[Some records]
## BEGIN

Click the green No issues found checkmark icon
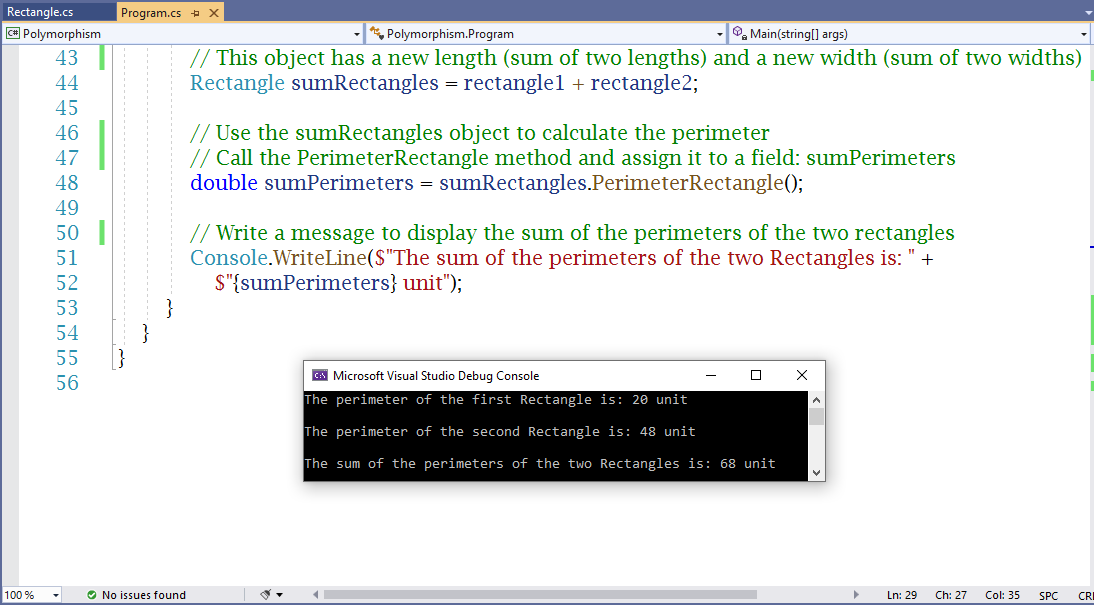Screen dimensions: 1094x605 coord(91,595)
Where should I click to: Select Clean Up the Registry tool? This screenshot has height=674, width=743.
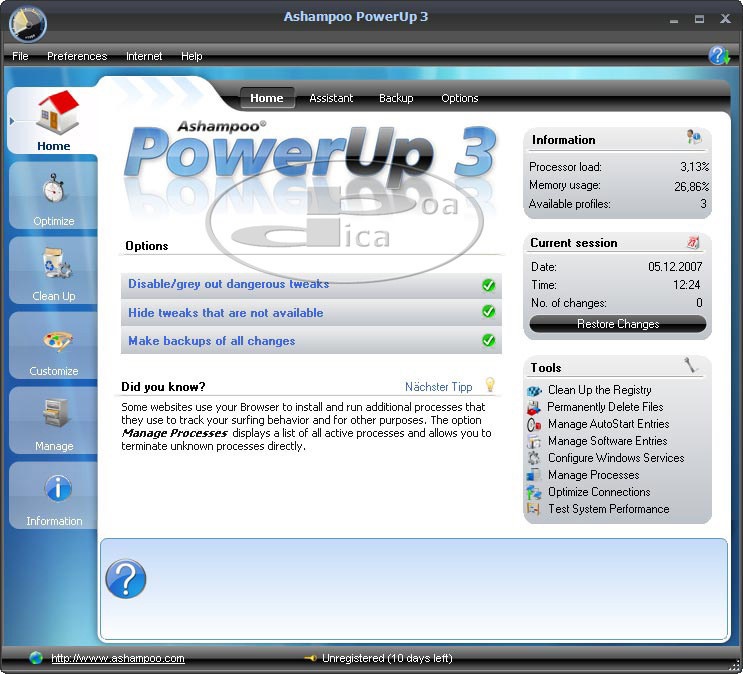(599, 390)
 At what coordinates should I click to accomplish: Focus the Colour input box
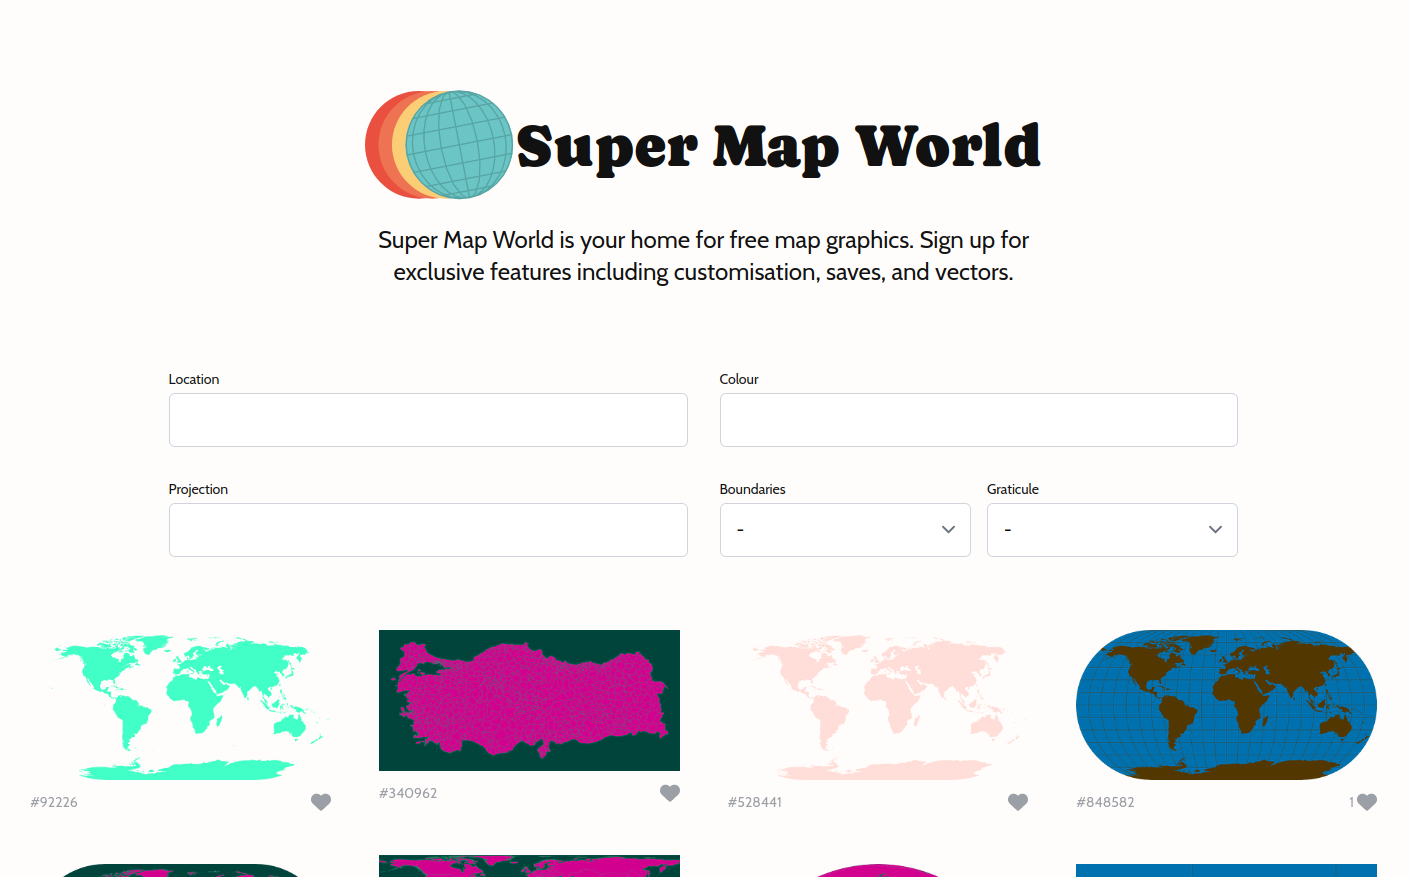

## END

- _PROBLEM TO WORK ON_: Please revise the items above, replacing "Colour" with "Color" and leaving everything else as it is. Omit the pictures from your answer.

- _THE RESULT_:
Click the green No issues found checkmark icon
Screen dimensions: 1094x605 coord(91,595)
Where should I click to: Select Clean Up the Registry tool? This screenshot has height=674, width=743.
(599, 390)
 At what coordinates should I click to accomplish: Focus the Color input box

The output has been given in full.